With the Medium-Term Budget Policy Statement on the horizon, there is little expectation that South Africans will receive any positive news regarding economic growth.
With the country’s State Owned Companies and State Owned Entities in disarray, Government is under pressure to find a solution to key challenges that are impacting the economy.
With mismanagement and a culture of incompetence as chief challenges that SOEs face daily, we are starting to see a blueprint that will map out the privatisation of parastatals, which will hopefully address this issue. Unfortunately, things are not looking good for the South African Post Office.
Transnet plan
A News24 article points out that the South African presidency has a plan to reverse the collapse of a state-run ports and freight-rail sector that’s cost the economy at least $26.7 billion (R502 billion) since 2010: hand over most of the responsibility for fixing it to the private sector.
In the five years to the latest operating year, the amount of goods transported by Transnet has plunged to about 150 million tons from 226 million tons, forcing much of the national freight onto roads where heavy trucks are snarling traffic and damaging infrastructure. That poor performance, which has been blamed on a shortage of locomotives and cable theft, led lobby groups representing miners and businesses in the key port city of Durban to demand that Transnet’s management be removed. Over the past two weeks, the company’s chief executive officer and head of its freight rail division have resigned.
The article adds that the plan, the production of which was overseen by the office of the president, will be implemented by the Department of Public Enterprises, which has oversight of Transnet, the Department of Transport and the National Treasury.
An implementation program included in the document envisages detailed plans for an improvement in performance on key rail lines to be formulated this month, make significant progress in concessioning two container terminals to private operators by April, and allocating third-party access to freight rail lines by July. By the end of this year, the possibility of concessioning the coal and iron ore line, both of which are about 900km long, will have been explored. The plan calls for setting up an independent port and rail regulator, a rail infrastructure manager and a rolling stock leasing company, which will be a venture with a private company.
The article points out that Transnet will be turned into a holding company with various subsidiaries in which stakes may be sold to private companies, the authors of the report said. The state will keep majority control of its infrastructure businesses, it said.
Early warning
Another News24 article points out that the SAPO was warned three years ago by a senior executive that it was facing imminent collapse, and only “a lot of miracles” have kept it from imploding, its CEO has said.
Post Office head Nomkhita Mona told Parliament’s Communications and Digital Technologies oversight committee that a senior executive who joined the company in 2020 was so concerned by its finances that he warned the group’s board it would face “day zero” by mid-2021.
The article adds that the executive, whom she did not name, resigned just one month after being appointed. He apparently believed his job was futile.
Mona said that after she was named CEO in early 2021, she did her own investigation based on the unnamed executive’s warnings.
The article points out that Mona denied that her tenure contributed to the shambles the entity finds itself in, saying that no “self-respecting thinker can attribute the failure of SAPO to the last few years”.

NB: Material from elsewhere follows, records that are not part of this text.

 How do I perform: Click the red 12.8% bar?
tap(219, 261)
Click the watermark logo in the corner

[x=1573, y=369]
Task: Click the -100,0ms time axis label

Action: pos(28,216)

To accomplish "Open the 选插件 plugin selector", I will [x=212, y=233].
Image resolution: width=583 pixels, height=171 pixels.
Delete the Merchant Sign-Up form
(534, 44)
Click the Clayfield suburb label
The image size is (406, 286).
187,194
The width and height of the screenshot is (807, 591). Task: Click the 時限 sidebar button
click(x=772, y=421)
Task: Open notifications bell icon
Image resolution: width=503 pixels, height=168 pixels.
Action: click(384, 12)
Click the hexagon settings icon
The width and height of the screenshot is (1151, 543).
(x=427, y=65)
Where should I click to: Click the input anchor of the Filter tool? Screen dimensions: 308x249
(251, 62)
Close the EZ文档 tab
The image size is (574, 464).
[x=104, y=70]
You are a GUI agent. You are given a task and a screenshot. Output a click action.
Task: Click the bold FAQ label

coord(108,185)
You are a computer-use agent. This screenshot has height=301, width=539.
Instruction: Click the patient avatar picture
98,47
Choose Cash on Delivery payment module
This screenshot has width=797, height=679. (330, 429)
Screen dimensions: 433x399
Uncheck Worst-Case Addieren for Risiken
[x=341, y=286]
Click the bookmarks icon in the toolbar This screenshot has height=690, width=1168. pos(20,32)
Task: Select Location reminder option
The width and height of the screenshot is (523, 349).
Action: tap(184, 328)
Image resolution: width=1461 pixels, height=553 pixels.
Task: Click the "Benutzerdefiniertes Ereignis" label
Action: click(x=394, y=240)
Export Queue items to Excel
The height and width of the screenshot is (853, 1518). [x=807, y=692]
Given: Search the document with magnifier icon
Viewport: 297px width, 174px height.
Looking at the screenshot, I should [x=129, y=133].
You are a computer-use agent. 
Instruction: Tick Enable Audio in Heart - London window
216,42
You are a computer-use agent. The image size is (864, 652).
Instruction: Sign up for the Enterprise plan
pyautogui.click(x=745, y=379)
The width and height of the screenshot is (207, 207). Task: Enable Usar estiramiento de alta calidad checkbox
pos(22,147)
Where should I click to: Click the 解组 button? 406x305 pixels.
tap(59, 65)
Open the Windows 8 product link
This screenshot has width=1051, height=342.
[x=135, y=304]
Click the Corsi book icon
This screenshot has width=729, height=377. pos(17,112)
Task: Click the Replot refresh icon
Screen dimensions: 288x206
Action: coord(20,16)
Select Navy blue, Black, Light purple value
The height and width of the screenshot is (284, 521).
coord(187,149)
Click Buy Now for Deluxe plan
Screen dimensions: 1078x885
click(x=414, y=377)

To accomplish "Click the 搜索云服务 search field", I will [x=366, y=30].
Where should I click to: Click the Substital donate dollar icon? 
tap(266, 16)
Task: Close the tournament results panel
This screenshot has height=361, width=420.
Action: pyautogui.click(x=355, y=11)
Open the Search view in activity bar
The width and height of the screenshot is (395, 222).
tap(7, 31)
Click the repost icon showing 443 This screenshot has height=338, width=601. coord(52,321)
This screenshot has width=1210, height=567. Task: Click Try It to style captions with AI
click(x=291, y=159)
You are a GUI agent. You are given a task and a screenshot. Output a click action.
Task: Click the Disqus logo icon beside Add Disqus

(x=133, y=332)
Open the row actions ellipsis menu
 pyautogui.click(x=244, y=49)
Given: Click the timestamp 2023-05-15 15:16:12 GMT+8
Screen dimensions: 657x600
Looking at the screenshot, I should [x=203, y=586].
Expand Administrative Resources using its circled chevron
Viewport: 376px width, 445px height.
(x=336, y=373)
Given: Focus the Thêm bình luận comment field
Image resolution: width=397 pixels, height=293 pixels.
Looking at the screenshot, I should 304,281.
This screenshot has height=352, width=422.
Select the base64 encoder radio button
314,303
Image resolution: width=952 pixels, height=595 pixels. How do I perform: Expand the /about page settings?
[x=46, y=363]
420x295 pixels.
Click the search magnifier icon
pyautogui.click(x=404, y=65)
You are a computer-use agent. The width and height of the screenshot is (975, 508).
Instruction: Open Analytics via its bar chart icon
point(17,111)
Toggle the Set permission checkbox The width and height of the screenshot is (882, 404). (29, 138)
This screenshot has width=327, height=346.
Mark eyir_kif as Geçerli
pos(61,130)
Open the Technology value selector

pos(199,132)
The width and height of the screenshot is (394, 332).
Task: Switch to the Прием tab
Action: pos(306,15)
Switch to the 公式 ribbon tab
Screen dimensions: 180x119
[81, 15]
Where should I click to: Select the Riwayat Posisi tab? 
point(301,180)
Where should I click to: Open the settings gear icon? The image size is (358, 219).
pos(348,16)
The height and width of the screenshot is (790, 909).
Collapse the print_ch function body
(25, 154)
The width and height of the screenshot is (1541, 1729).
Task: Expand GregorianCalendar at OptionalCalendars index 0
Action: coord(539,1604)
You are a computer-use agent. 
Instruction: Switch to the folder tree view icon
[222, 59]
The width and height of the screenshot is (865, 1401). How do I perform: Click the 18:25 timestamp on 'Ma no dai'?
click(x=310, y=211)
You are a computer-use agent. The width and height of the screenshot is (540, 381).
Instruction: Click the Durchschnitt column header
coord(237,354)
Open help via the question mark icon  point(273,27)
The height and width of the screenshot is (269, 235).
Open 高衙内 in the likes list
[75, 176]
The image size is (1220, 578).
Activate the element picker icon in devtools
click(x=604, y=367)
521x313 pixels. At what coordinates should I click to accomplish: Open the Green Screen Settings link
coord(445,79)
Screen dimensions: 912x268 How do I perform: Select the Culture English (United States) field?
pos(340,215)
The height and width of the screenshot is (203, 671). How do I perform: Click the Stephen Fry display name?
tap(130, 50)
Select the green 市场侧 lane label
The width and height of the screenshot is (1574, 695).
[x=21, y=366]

The state-owned entity, which has been placed in business rescue, made a R2.2 billion loss for the 2022/23 financial year. It has lost more than R6 billion over the past three years. Of its 1 108 branches, only 193 make a profit.
Mona said the group’s problems pre-dated her tenure as CEO, noting the entity last made a profit in 2006.
The article adds that, without additional funding from Government, she had not been able to implement an ambitious turnaround plan.
“Everybody knows this has been a long time coming,” she said.
Mona told News24 that the Post Office’s brand had become so tainted it had become near impossible to recruit qualified staff. As a result, many C-suite positions have been filled by acting executives.
“There was an element of people not wanting to come and work at SAPO for fear of affecting their own careers and images,” she said.
The recruitment drive for new executives was put on hold when the group was placed in business rescue. The BRPs have said they intend to publish their first business rescue plan next month.
Left with no choice
Government intimated that it would be increasing its focus on private sector economic growth earlier in the year. Despite this, very little has been done to fast-track this.
With the mining sector facing record profit losses, Government has been left with little choice but to privatise entities that it fastidiously guarded as their realm. Ultimately, it doesn’t matter if the Government has stubbornly dragged its feet up to this point; its next move will be its most important because job creation and economic growth will be good medicine to move past the frustrations we currently experience daily.